• TASK PROMPT:
Gather all lines in the entries that include the word "computer".
━━━━━ RECORDS PROVIDED ━━━━━
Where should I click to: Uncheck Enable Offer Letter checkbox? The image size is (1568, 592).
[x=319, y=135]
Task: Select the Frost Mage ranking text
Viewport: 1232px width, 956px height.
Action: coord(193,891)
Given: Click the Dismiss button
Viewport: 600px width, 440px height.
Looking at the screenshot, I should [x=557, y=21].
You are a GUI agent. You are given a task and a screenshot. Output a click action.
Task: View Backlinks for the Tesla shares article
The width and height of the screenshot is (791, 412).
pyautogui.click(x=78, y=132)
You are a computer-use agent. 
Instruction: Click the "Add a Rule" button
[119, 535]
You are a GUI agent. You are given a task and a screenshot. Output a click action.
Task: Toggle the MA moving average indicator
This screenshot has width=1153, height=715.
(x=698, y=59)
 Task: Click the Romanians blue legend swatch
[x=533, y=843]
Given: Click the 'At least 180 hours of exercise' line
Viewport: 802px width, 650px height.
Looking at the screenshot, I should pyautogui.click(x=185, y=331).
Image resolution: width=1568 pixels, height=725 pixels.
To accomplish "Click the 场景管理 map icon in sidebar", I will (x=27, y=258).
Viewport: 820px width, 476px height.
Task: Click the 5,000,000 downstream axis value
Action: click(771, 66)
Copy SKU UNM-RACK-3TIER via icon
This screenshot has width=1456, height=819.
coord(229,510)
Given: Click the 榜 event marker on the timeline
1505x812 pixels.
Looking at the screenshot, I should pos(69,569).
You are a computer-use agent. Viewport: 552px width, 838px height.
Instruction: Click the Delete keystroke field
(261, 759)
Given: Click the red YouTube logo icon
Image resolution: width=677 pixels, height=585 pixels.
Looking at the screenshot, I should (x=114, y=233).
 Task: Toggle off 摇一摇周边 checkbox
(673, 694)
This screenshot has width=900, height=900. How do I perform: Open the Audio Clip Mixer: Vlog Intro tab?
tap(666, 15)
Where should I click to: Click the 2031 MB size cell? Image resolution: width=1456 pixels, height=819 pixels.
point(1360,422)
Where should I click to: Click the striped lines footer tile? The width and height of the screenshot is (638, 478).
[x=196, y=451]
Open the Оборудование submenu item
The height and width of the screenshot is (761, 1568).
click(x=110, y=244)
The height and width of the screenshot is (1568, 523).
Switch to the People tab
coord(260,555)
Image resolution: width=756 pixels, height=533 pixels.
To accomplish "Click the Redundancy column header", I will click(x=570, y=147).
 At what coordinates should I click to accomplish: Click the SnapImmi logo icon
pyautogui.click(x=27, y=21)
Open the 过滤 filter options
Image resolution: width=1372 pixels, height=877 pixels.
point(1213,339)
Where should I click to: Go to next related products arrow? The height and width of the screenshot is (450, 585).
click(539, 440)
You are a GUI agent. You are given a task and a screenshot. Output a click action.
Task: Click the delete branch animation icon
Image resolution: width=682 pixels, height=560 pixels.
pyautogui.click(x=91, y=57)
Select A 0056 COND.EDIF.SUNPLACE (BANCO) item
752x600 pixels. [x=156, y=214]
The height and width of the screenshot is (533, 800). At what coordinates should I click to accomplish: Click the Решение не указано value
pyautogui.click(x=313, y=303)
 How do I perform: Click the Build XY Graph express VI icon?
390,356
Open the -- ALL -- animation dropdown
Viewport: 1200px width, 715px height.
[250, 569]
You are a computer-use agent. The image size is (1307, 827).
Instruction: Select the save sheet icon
━━━━━
• TASK RESPONSE:
You are a computer-use agent. 
You are a computer-use agent. Viewport: 552px width, 838px height.
You are a computer-use agent. The image size is (1307, 827).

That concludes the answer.